REQUIREMENTS: Reproduce word for word the stretch of the data from the line containing "Screen dimensions: 1600x1000" through the line containing "point(543,551)", including both of those lines.
==== RECORDS SUPPLIED ====
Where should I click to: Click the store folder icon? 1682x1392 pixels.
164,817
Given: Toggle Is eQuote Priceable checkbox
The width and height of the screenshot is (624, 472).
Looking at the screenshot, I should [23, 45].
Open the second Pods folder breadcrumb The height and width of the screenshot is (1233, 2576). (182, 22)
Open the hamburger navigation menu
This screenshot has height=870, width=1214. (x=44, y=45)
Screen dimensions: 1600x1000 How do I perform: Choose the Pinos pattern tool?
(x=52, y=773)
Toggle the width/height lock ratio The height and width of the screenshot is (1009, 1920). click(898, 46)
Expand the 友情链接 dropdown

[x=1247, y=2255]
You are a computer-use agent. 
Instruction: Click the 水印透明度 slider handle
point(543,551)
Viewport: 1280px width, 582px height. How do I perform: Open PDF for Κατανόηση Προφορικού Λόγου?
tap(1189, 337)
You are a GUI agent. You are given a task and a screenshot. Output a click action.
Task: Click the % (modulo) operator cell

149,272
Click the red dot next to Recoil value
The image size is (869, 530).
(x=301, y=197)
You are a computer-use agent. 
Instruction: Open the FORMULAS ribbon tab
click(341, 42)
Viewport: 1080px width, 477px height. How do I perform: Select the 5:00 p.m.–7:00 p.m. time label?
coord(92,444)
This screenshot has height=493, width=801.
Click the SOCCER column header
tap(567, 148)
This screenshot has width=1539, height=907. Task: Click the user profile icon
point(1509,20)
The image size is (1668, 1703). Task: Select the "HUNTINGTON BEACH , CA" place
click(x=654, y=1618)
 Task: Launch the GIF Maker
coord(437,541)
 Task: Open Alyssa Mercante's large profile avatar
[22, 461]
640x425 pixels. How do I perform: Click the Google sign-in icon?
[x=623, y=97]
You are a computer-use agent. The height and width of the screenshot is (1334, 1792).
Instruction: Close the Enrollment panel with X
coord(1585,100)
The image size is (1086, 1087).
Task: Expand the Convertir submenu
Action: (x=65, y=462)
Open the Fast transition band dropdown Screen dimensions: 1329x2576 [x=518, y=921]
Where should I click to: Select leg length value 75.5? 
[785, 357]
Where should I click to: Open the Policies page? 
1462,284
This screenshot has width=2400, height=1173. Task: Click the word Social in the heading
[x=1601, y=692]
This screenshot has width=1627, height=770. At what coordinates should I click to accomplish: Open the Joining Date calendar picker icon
====
RESULT OF THIS EXERCISE:
Screen dimensions: 1600x1000 How do I perform: Choose the Pinos pattern tool?
(x=52, y=773)
Toggle the width/height lock ratio The height and width of the screenshot is (1009, 1920). click(898, 46)
Expand the 友情链接 dropdown

[x=1247, y=2255]
You are a computer-use agent. 
Instruction: Click the 水印透明度 slider handle
point(543,551)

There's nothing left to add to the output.